▸ **What you have to do**:
Return all of the data exactly as given.

▸ **Data to process**:
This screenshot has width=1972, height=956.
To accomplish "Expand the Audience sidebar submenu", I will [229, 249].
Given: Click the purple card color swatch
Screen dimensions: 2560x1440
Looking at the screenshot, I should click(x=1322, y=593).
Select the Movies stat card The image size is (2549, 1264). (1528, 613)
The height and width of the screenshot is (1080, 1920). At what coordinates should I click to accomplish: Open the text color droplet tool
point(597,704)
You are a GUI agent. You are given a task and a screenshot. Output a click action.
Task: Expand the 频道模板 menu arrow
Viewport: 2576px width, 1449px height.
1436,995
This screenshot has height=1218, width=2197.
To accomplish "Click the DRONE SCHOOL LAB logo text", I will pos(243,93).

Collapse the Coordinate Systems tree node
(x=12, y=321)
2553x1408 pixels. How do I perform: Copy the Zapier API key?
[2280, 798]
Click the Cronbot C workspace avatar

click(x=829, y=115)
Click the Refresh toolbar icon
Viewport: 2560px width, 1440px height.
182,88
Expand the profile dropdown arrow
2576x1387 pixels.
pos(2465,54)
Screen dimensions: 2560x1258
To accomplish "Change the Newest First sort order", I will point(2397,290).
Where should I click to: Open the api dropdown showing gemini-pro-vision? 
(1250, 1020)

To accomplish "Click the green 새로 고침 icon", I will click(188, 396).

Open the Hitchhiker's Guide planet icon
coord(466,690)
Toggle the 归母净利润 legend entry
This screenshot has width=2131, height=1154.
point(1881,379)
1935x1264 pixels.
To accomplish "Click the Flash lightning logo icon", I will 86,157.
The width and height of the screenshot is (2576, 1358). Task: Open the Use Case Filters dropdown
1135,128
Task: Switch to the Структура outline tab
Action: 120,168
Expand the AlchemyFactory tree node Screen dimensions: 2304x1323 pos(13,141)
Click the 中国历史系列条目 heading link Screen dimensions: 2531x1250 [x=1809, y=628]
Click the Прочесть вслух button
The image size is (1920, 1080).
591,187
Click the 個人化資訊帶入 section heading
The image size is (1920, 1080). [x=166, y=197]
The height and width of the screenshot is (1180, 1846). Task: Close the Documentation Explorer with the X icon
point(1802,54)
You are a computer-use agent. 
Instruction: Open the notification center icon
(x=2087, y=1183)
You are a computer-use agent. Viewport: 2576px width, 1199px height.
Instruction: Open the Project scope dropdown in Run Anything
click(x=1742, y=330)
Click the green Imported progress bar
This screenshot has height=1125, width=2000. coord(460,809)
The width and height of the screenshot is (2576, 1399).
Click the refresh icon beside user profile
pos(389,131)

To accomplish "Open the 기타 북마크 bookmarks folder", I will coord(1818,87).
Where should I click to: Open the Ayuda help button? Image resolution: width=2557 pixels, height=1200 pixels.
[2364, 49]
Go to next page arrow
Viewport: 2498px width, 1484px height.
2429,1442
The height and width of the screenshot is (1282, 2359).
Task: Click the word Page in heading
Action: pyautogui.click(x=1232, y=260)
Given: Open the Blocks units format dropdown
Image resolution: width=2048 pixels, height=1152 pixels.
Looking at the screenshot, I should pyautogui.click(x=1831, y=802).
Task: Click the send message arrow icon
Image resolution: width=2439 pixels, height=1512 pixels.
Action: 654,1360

▸ **Result for this task**:
This screenshot has width=1972, height=956.
To accomplish "Expand the Audience sidebar submenu", I will [229, 249].
Given: Click the purple card color swatch
Screen dimensions: 2560x1440
Looking at the screenshot, I should click(x=1322, y=593).
Select the Movies stat card The image size is (2549, 1264). (1528, 613)
The height and width of the screenshot is (1080, 1920). At what coordinates should I click to accomplish: Open the text color droplet tool
point(597,704)
You are a GUI agent. You are given a task and a screenshot. Output a click action.
Task: Expand the 频道模板 menu arrow
Viewport: 2576px width, 1449px height.
1436,995
This screenshot has height=1218, width=2197.
To accomplish "Click the DRONE SCHOOL LAB logo text", I will pos(243,93).

Collapse the Coordinate Systems tree node
(x=12, y=321)
2553x1408 pixels. How do I perform: Copy the Zapier API key?
[2280, 798]
Click the Cronbot C workspace avatar

click(x=829, y=115)
Click the Refresh toolbar icon
Viewport: 2560px width, 1440px height.
182,88
Expand the profile dropdown arrow
2576x1387 pixels.
pos(2465,54)
Screen dimensions: 2560x1258
To accomplish "Change the Newest First sort order", I will point(2397,290).
Where should I click to: Open the api dropdown showing gemini-pro-vision? 
(1250, 1020)

To accomplish "Click the green 새로 고침 icon", I will click(188, 396).

Open the Hitchhiker's Guide planet icon
coord(466,690)
Toggle the 归母净利润 legend entry
This screenshot has width=2131, height=1154.
point(1881,379)
1935x1264 pixels.
To accomplish "Click the Flash lightning logo icon", I will 86,157.
The width and height of the screenshot is (2576, 1358). Task: Open the Use Case Filters dropdown
1135,128
Task: Switch to the Структура outline tab
Action: 120,168
Expand the AlchemyFactory tree node Screen dimensions: 2304x1323 pos(13,141)
Click the 中国历史系列条目 heading link Screen dimensions: 2531x1250 [x=1809, y=628]
Click the Прочесть вслух button
The image size is (1920, 1080).
591,187
Click the 個人化資訊帶入 section heading
The image size is (1920, 1080). [x=166, y=197]
The height and width of the screenshot is (1180, 1846). Task: Close the Documentation Explorer with the X icon
point(1802,54)
You are a computer-use agent. 
Instruction: Open the notification center icon
(x=2087, y=1183)
You are a computer-use agent. Viewport: 2576px width, 1199px height.
Instruction: Open the Project scope dropdown in Run Anything
click(x=1742, y=330)
Click the green Imported progress bar
This screenshot has height=1125, width=2000. coord(460,809)
The width and height of the screenshot is (2576, 1399).
Click the refresh icon beside user profile
pos(389,131)

To accomplish "Open the 기타 북마크 bookmarks folder", I will coord(1818,87).
Where should I click to: Open the Ayuda help button? Image resolution: width=2557 pixels, height=1200 pixels.
[2364, 49]
Go to next page arrow
Viewport: 2498px width, 1484px height.
2429,1442
The height and width of the screenshot is (1282, 2359).
Task: Click the word Page in heading
Action: pyautogui.click(x=1232, y=260)
Given: Open the Blocks units format dropdown
Image resolution: width=2048 pixels, height=1152 pixels.
Looking at the screenshot, I should pyautogui.click(x=1831, y=802).
Task: Click the send message arrow icon
Image resolution: width=2439 pixels, height=1512 pixels.
Action: 654,1360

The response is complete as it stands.